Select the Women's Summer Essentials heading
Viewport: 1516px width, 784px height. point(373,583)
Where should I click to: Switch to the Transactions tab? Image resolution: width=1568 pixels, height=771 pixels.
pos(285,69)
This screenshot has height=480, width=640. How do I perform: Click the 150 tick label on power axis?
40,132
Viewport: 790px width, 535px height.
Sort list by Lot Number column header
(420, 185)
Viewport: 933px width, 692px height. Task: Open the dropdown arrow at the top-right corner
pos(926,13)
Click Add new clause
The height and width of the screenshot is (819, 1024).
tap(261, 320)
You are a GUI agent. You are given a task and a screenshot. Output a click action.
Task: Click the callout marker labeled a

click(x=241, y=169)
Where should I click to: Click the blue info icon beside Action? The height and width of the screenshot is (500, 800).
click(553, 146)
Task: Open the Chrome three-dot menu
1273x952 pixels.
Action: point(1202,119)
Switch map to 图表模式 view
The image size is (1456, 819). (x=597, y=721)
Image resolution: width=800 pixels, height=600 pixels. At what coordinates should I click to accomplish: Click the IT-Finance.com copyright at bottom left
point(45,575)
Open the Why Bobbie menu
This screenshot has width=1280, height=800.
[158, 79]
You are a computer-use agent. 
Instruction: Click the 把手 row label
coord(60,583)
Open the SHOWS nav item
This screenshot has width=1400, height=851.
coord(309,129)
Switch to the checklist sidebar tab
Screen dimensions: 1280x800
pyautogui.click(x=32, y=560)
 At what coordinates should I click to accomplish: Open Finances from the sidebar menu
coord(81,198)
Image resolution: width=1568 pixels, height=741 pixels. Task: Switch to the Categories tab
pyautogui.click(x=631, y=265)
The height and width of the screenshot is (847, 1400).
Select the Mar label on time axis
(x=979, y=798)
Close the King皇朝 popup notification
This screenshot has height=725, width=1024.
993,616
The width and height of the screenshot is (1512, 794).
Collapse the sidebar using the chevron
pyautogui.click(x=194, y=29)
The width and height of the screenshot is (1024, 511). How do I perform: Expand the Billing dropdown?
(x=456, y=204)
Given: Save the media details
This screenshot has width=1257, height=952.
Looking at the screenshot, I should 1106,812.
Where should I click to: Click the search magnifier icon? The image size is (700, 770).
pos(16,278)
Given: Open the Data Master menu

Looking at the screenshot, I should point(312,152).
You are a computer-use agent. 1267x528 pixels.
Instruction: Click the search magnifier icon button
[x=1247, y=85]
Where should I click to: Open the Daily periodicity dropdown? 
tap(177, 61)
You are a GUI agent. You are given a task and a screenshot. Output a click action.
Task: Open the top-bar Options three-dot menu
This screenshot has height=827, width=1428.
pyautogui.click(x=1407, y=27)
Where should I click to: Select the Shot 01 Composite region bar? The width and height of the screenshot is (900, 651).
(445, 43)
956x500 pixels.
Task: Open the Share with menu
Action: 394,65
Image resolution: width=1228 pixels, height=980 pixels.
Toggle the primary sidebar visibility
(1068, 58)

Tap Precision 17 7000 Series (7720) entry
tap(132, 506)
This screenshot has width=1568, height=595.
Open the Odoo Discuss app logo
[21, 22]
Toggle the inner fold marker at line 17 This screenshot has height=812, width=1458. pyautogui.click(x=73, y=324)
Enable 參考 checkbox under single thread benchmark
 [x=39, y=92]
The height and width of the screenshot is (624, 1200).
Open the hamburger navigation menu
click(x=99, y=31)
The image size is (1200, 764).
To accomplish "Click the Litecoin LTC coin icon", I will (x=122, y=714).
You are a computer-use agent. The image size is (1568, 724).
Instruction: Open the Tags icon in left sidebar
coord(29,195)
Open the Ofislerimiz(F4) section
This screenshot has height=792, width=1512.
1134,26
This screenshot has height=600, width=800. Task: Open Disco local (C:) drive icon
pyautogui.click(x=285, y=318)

***

- The problem -
Copy every entry above word for word, with no changes.

- Response -
Select the Women's Summer Essentials heading
Viewport: 1516px width, 784px height. point(373,583)
Where should I click to: Switch to the Transactions tab? Image resolution: width=1568 pixels, height=771 pixels.
pos(285,69)
This screenshot has height=480, width=640. How do I perform: Click the 150 tick label on power axis?
40,132
Viewport: 790px width, 535px height.
Sort list by Lot Number column header
(420, 185)
Viewport: 933px width, 692px height. Task: Open the dropdown arrow at the top-right corner
pos(926,13)
Click Add new clause
The height and width of the screenshot is (819, 1024).
tap(261, 320)
You are a GUI agent. You are given a task and a screenshot. Output a click action.
Task: Click the callout marker labeled a

click(x=241, y=169)
Where should I click to: Click the blue info icon beside Action? The height and width of the screenshot is (500, 800).
click(553, 146)
Task: Open the Chrome three-dot menu
1273x952 pixels.
Action: point(1202,119)
Switch map to 图表模式 view
The image size is (1456, 819). (x=597, y=721)
Image resolution: width=800 pixels, height=600 pixels. At what coordinates should I click to accomplish: Click the IT-Finance.com copyright at bottom left
point(45,575)
Open the Why Bobbie menu
This screenshot has width=1280, height=800.
[158, 79]
You are a computer-use agent. 
Instruction: Click the 把手 row label
coord(60,583)
Open the SHOWS nav item
This screenshot has width=1400, height=851.
coord(309,129)
Switch to the checklist sidebar tab
Screen dimensions: 1280x800
pyautogui.click(x=32, y=560)
 At what coordinates should I click to accomplish: Open Finances from the sidebar menu
coord(81,198)
Image resolution: width=1568 pixels, height=741 pixels. Task: Switch to the Categories tab
pyautogui.click(x=631, y=265)
The height and width of the screenshot is (847, 1400).
Select the Mar label on time axis
(x=979, y=798)
Close the King皇朝 popup notification
This screenshot has height=725, width=1024.
993,616
The width and height of the screenshot is (1512, 794).
Collapse the sidebar using the chevron
pyautogui.click(x=194, y=29)
The width and height of the screenshot is (1024, 511). How do I perform: Expand the Billing dropdown?
(x=456, y=204)
Given: Save the media details
This screenshot has width=1257, height=952.
Looking at the screenshot, I should 1106,812.
Where should I click to: Click the search magnifier icon? The image size is (700, 770).
pos(16,278)
Given: Open the Data Master menu

Looking at the screenshot, I should point(312,152).
You are a computer-use agent. 1267x528 pixels.
Instruction: Click the search magnifier icon button
[x=1247, y=85]
Where should I click to: Open the Daily periodicity dropdown? 
tap(177, 61)
You are a GUI agent. You are given a task and a screenshot. Output a click action.
Task: Open the top-bar Options three-dot menu
This screenshot has height=827, width=1428.
pyautogui.click(x=1407, y=27)
Where should I click to: Select the Shot 01 Composite region bar? The width and height of the screenshot is (900, 651).
(445, 43)
956x500 pixels.
Task: Open the Share with menu
Action: 394,65
Image resolution: width=1228 pixels, height=980 pixels.
Toggle the primary sidebar visibility
(1068, 58)

Tap Precision 17 7000 Series (7720) entry
tap(132, 506)
This screenshot has width=1568, height=595.
Open the Odoo Discuss app logo
[21, 22]
Toggle the inner fold marker at line 17 This screenshot has height=812, width=1458. pyautogui.click(x=73, y=324)
Enable 參考 checkbox under single thread benchmark
 [x=39, y=92]
The height and width of the screenshot is (624, 1200).
Open the hamburger navigation menu
click(x=99, y=31)
The image size is (1200, 764).
To accomplish "Click the Litecoin LTC coin icon", I will (x=122, y=714).
You are a computer-use agent. The image size is (1568, 724).
Instruction: Open the Tags icon in left sidebar
coord(29,195)
Open the Ofislerimiz(F4) section
This screenshot has height=792, width=1512.
1134,26
This screenshot has height=600, width=800. Task: Open Disco local (C:) drive icon
pyautogui.click(x=285, y=318)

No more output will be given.